Maintaining Sessions with Reconnects
Scraping websites with traditional tools like Puppeteer or Playwright can be inefficient due to repeated session restarts and unnecessary proxy usage. Reconnects maintains browser sessions, preserving cookies, cache, and session data across multiple requests, bringing the following benefits:
- Reduced proxy usage: Save up to 90% of proxy bandwidth.
- Improved efficiency: Avoid repetitive loading of static content.
- Lower detection risk: Maintain consistent session states to avoid bot detection mechanisms like CAPTCHAs.

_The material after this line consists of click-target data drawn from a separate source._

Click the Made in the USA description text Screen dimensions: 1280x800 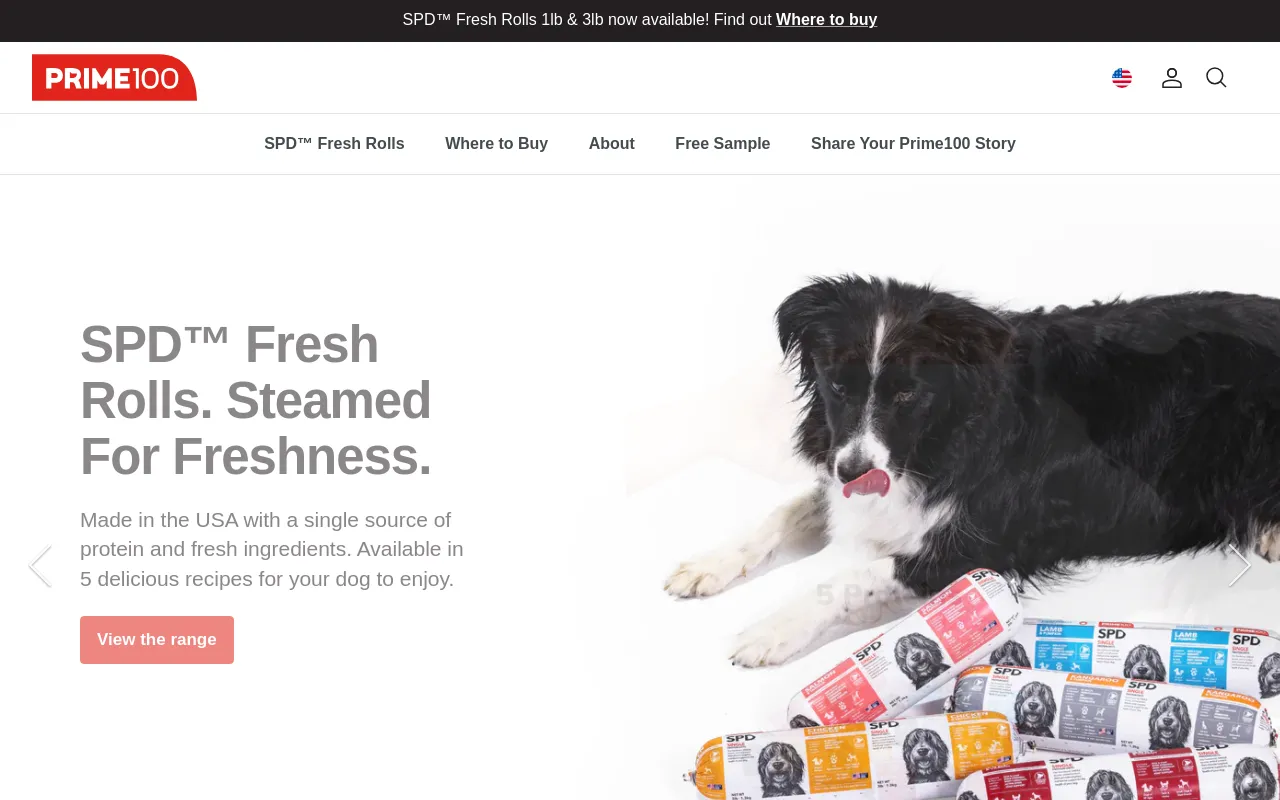[x=272, y=549]
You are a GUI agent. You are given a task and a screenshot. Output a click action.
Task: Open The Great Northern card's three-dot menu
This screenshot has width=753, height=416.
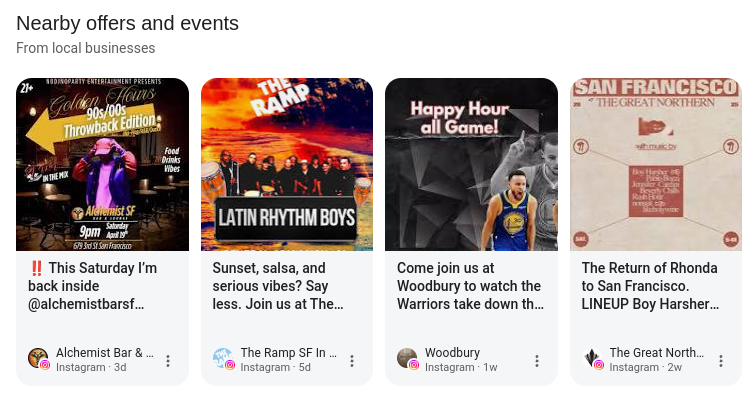point(721,361)
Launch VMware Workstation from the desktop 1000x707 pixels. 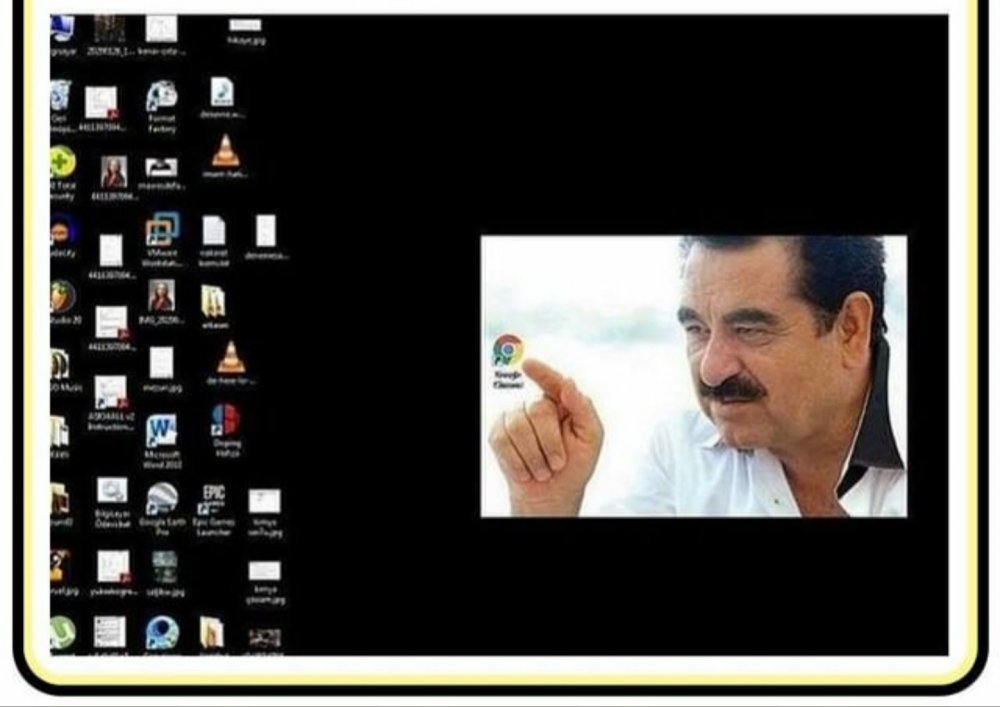click(x=162, y=230)
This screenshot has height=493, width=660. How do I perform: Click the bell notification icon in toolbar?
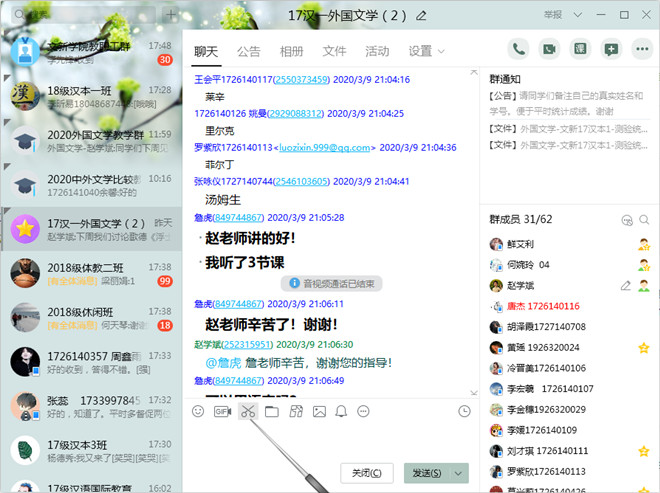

Implementing Reconnects with BrowserQL
This guide will go through the following steps to maintain a sessions using Reconnects:
- Initiate a session.
- Scrape data using the reconnect URL.
- Refresh your session URL regularly to maintain stability.
Step 1: Initial Setup
Start by initiating a session with BrowserQL. This first query opens the browser, navigates to your target URL, and provides a reconnect URL to reuse the same session.
- Javascript
- Python
- Java
- C#
import fetch from 'node-fetch';
const API_KEY = "YOUR_API_TOKEN_HERE";
const BQL_ENDPOINT = "https://production-sfo.browserless.io/chromium/bql";
const sessionQuery = `
mutation StartSession {
goto(url: "https://example.com", waitUntil: networkIdle) {
status
}
reconnect(timeout: 60000) { # Keeps session open for 60 seconds
BrowserQLEndpoint
}
}`;
async function startSession() {
const response = await fetch(BQL_ENDPOINT, {
method: "POST",
headers: {
"Content-Type": "application/json",
Authorization: `Bearer ${API_KEY}`,
},
body: JSON.stringify({ query: sessionQuery }),
});
const data = await response.json();
console.log("Reconnect URL:", data.data.reconnect.BrowserQLEndpoint);
return data.data.reconnect.BrowserQLEndpoint;
}
startSession();
import requests
API_KEY = "YOUR_API_TOKEN_HERE"
BQL_ENDPOINT = "https://production-sfo.browserless.io/chromium/bql"
session_query = """
mutation StartSession {
goto(url: "https://example.com", waitUntil: networkIdle) {
status
}
reconnect(timeout: 60000) {
BrowserQLEndpoint
}
}
"""
def start_session():
headers = {
"Content-Type": "application/json",
"Authorization": f"Bearer {API_KEY}"
}
payload = {"query": session_query}
response = requests.post(BQL_ENDPOINT, json=payload, headers=headers)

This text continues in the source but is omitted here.